§ **Task statement**: Output the records verbatim, the stretch from their first line through the line containing "Action: click(24, 114)", with both ends included.
## start Records for the task
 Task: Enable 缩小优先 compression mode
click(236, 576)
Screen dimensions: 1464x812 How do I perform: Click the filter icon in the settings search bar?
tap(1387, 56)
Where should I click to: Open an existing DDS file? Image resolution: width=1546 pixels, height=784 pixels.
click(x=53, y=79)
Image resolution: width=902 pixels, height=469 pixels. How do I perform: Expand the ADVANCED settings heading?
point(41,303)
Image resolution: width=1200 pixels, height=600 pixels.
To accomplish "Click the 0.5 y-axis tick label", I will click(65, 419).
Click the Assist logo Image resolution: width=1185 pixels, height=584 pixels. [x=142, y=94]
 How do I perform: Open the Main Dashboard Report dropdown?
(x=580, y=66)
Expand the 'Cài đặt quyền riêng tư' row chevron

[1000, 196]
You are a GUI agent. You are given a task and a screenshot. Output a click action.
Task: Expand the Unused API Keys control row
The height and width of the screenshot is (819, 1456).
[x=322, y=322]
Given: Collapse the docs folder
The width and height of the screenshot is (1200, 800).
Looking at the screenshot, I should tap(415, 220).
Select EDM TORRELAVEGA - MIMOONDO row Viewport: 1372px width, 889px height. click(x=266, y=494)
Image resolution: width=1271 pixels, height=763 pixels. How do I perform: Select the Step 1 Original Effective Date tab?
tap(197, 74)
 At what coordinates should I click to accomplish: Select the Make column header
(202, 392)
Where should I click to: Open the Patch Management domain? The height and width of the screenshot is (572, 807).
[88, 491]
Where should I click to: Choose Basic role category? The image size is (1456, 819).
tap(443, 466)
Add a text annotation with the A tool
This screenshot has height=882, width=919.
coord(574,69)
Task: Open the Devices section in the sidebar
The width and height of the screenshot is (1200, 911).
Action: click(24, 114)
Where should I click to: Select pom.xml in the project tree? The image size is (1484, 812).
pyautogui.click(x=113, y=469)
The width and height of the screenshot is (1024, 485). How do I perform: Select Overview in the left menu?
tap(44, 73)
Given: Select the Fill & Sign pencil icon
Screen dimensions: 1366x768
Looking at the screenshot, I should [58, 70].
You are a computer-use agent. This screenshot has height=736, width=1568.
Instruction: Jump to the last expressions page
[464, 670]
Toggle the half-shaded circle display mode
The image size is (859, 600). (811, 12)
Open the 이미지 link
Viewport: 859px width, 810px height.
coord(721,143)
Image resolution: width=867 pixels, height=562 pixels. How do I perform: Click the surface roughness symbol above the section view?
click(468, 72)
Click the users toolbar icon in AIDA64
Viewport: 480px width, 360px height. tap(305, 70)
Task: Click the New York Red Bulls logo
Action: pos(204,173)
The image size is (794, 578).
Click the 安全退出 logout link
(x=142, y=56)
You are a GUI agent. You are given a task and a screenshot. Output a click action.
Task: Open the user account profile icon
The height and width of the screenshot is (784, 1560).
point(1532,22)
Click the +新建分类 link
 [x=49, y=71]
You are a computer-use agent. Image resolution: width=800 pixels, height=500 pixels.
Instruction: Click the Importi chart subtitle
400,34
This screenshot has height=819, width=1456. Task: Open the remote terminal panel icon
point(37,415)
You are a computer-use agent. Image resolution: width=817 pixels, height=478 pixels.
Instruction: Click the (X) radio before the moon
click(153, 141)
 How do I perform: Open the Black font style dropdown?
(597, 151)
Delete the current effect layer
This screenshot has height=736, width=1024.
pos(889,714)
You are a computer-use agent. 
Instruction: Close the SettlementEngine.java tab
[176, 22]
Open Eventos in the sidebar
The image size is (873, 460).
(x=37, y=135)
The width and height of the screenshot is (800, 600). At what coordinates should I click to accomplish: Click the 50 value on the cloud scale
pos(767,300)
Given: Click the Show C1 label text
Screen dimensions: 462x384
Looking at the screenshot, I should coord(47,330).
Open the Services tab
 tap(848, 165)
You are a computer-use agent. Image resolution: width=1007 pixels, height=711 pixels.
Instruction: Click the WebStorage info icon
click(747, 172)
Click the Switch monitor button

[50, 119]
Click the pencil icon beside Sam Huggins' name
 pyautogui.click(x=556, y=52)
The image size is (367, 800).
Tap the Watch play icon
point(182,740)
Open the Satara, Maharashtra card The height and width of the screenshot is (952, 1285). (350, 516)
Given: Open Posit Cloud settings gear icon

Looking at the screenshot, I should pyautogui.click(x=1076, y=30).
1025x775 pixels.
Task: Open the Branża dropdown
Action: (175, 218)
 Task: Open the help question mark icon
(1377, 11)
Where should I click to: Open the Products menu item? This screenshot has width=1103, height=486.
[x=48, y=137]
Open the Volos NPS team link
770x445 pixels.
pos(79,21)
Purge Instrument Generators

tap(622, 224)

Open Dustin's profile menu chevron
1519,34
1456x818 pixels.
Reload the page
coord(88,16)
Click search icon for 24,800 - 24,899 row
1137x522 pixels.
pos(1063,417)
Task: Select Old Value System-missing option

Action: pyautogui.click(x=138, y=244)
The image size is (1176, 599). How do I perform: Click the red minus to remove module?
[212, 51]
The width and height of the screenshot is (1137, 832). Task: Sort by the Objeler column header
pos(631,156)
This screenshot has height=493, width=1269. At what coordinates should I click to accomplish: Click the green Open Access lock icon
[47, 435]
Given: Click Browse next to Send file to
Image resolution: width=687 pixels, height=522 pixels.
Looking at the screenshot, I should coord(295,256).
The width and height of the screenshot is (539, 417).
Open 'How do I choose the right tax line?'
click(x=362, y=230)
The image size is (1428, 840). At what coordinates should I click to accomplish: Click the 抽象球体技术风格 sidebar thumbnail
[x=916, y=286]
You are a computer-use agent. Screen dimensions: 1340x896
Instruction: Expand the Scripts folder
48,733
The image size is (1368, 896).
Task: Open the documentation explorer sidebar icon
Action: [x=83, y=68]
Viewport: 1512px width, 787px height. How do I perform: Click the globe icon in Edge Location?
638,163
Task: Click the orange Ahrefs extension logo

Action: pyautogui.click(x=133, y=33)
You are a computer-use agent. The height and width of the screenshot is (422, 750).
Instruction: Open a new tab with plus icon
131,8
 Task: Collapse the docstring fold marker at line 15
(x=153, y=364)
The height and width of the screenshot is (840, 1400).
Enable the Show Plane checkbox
## end Records for the task
§ **Exercise answer**:
 Task: Enable 缩小优先 compression mode
click(236, 576)
Screen dimensions: 1464x812 How do I perform: Click the filter icon in the settings search bar?
tap(1387, 56)
Where should I click to: Open an existing DDS file? Image resolution: width=1546 pixels, height=784 pixels.
click(x=53, y=79)
Image resolution: width=902 pixels, height=469 pixels. How do I perform: Expand the ADVANCED settings heading?
point(41,303)
Image resolution: width=1200 pixels, height=600 pixels.
To accomplish "Click the 0.5 y-axis tick label", I will click(65, 419).
Click the Assist logo Image resolution: width=1185 pixels, height=584 pixels. [x=142, y=94]
 How do I perform: Open the Main Dashboard Report dropdown?
(x=580, y=66)
Expand the 'Cài đặt quyền riêng tư' row chevron

[1000, 196]
You are a GUI agent. You are given a task and a screenshot. Output a click action.
Task: Expand the Unused API Keys control row
The height and width of the screenshot is (819, 1456).
[x=322, y=322]
Given: Collapse the docs folder
The width and height of the screenshot is (1200, 800).
Looking at the screenshot, I should tap(415, 220).
Select EDM TORRELAVEGA - MIMOONDO row Viewport: 1372px width, 889px height. click(x=266, y=494)
Image resolution: width=1271 pixels, height=763 pixels. How do I perform: Select the Step 1 Original Effective Date tab?
tap(197, 74)
 At what coordinates should I click to accomplish: Select the Make column header
(202, 392)
Where should I click to: Open the Patch Management domain? The height and width of the screenshot is (572, 807).
[88, 491]
Where should I click to: Choose Basic role category? The image size is (1456, 819).
tap(443, 466)
Add a text annotation with the A tool
This screenshot has height=882, width=919.
coord(574,69)
Task: Open the Devices section in the sidebar
The width and height of the screenshot is (1200, 911).
Action: click(24, 114)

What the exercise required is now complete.